_Input rows_
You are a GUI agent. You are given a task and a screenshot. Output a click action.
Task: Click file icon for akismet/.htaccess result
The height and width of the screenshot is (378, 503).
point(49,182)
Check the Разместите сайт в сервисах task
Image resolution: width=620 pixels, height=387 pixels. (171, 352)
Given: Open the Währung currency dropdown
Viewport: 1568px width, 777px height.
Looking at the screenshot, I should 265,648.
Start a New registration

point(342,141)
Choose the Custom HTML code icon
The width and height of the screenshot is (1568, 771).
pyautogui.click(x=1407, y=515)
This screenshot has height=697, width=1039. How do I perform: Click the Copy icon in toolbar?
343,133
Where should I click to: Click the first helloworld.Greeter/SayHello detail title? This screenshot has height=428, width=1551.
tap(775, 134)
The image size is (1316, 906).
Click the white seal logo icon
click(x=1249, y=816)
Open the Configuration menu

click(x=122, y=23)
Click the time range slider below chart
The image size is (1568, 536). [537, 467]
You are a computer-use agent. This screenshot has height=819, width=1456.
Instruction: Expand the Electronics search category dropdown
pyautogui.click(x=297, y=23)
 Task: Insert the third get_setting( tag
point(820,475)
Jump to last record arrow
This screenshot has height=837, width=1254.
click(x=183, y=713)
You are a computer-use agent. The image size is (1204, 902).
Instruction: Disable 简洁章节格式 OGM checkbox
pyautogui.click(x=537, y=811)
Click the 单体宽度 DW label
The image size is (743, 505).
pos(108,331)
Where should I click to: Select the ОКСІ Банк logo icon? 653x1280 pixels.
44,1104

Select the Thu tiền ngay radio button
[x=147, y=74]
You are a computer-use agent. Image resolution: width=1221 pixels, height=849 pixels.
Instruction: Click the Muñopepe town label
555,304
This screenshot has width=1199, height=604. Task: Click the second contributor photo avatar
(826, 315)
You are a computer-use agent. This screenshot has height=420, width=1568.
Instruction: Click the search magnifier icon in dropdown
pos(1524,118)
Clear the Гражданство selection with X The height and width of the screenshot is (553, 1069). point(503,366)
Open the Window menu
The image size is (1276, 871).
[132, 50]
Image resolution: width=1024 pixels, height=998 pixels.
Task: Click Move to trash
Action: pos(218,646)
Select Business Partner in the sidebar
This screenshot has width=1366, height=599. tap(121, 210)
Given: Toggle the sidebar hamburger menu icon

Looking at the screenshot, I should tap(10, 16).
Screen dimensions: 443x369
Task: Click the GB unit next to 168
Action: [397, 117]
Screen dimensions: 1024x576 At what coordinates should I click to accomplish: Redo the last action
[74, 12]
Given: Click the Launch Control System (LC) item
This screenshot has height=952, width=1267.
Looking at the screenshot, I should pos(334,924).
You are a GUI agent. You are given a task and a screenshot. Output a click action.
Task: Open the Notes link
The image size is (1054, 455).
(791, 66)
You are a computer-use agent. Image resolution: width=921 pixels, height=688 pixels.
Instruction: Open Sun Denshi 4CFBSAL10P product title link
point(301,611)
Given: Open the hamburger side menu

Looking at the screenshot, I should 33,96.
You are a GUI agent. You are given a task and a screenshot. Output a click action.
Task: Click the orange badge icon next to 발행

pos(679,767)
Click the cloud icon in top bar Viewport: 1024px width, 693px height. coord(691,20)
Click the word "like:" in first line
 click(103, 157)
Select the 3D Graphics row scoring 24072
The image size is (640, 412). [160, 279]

_What needs to be done_
Turn every line of the records into a Markdown table with the columns Row and Line. Number the rows in order, and omit blank lines.

_Response to the exercise_
| Row | Line |
|---|---|
| 1 | You are a GUI agent. You are given a task and a screenshot. Output a click action. |
| 2 | Task: Click file icon for akismet/.htaccess result |
| 3 | The height and width of the screenshot is (378, 503). |
| 4 | point(49,182) |
| 5 | Check the Разместите сайт в сервисах task |
| 6 | Image resolution: width=620 pixels, height=387 pixels. (171, 352) |
| 7 | Given: Open the Währung currency dropdown |
| 8 | Viewport: 1568px width, 777px height. |
| 9 | Looking at the screenshot, I should 265,648. |
| 10 | Start a New registration |
| 11 | point(342,141) |
| 12 | Choose the Custom HTML code icon |
| 13 | The width and height of the screenshot is (1568, 771). |
| 14 | pyautogui.click(x=1407, y=515) |
| 15 | This screenshot has height=697, width=1039. How do I perform: Click the Copy icon in toolbar? |
| 16 | 343,133 |
| 17 | Where should I click to: Click the first helloworld.Greeter/SayHello detail title? This screenshot has height=428, width=1551. |
| 18 | tap(775, 134) |
| 19 | The image size is (1316, 906). |
| 20 | Click the white seal logo icon |
| 21 | click(x=1249, y=816) |
| 22 | Open the Configuration menu |
| 23 | click(x=122, y=23) |
| 24 | Click the time range slider below chart |
| 25 | The image size is (1568, 536). [537, 467] |
| 26 | You are a computer-use agent. This screenshot has height=819, width=1456. |
| 27 | Instruction: Expand the Electronics search category dropdown |
| 28 | pyautogui.click(x=297, y=23) |
| 29 |  Task: Insert the third get_setting( tag |
| 30 | point(820,475) |
| 31 | Jump to last record arrow |
| 32 | This screenshot has height=837, width=1254. |
| 33 | click(x=183, y=713) |
| 34 | You are a computer-use agent. The image size is (1204, 902). |
| 35 | Instruction: Disable 简洁章节格式 OGM checkbox |
| 36 | pyautogui.click(x=537, y=811) |
| 37 | Click the 单体宽度 DW label |
| 38 | The image size is (743, 505). |
| 39 | pos(108,331) |
| 40 | Where should I click to: Select the ОКСІ Банк logo icon? 653x1280 pixels. |
| 41 | 44,1104 |
| 42 | Select the Thu tiền ngay radio button |
| 43 | [x=147, y=74] |
| 44 | You are a computer-use agent. Image resolution: width=1221 pixels, height=849 pixels. |
| 45 | Instruction: Click the Muñopepe town label |
| 46 | 555,304 |
| 47 | This screenshot has width=1199, height=604. Task: Click the second contributor photo avatar |
| 48 | (826, 315) |
| 49 | You are a computer-use agent. This screenshot has height=420, width=1568. |
| 50 | Instruction: Click the search magnifier icon in dropdown |
| 51 | pos(1524,118) |
| 52 | Clear the Гражданство selection with X The height and width of the screenshot is (553, 1069). point(503,366) |
| 53 | Open the Window menu |
| 54 | The image size is (1276, 871). |
| 55 | [132, 50] |
| 56 | Image resolution: width=1024 pixels, height=998 pixels. |
| 57 | Task: Click Move to trash |
| 58 | Action: pos(218,646) |
| 59 | Select Business Partner in the sidebar |
| 60 | This screenshot has width=1366, height=599. tap(121, 210) |
| 61 | Given: Toggle the sidebar hamburger menu icon |
| 62 | Looking at the screenshot, I should tap(10, 16). |
| 63 | Screen dimensions: 443x369 |
| 64 | Task: Click the GB unit next to 168 |
| 65 | Action: [397, 117] |
| 66 | Screen dimensions: 1024x576 At what coordinates should I click to accomplish: Redo the last action |
| 67 | [74, 12] |
| 68 | Given: Click the Launch Control System (LC) item |
| 69 | This screenshot has height=952, width=1267. |
| 70 | Looking at the screenshot, I should pos(334,924). |
| 71 | You are a GUI agent. You are given a task and a screenshot. Output a click action. |
| 72 | Task: Open the Notes link |
| 73 | The image size is (1054, 455). |
| 74 | (791, 66) |
| 75 | You are a computer-use agent. Image resolution: width=921 pixels, height=688 pixels. |
| 76 | Instruction: Open Sun Denshi 4CFBSAL10P product title link |
| 77 | point(301,611) |
| 78 | Given: Open the hamburger side menu |
| 79 | Looking at the screenshot, I should 33,96. |
| 80 | You are a GUI agent. You are given a task and a screenshot. Output a click action. |
| 81 | Task: Click the orange badge icon next to 발행 |
| 82 | pos(679,767) |
| 83 | Click the cloud icon in top bar Viewport: 1024px width, 693px height. coord(691,20) |
| 84 | Click the word "like:" in first line |
| 85 |  click(103, 157) |
| 86 | Select the 3D Graphics row scoring 24072 |
| 87 | The image size is (640, 412). [160, 279] |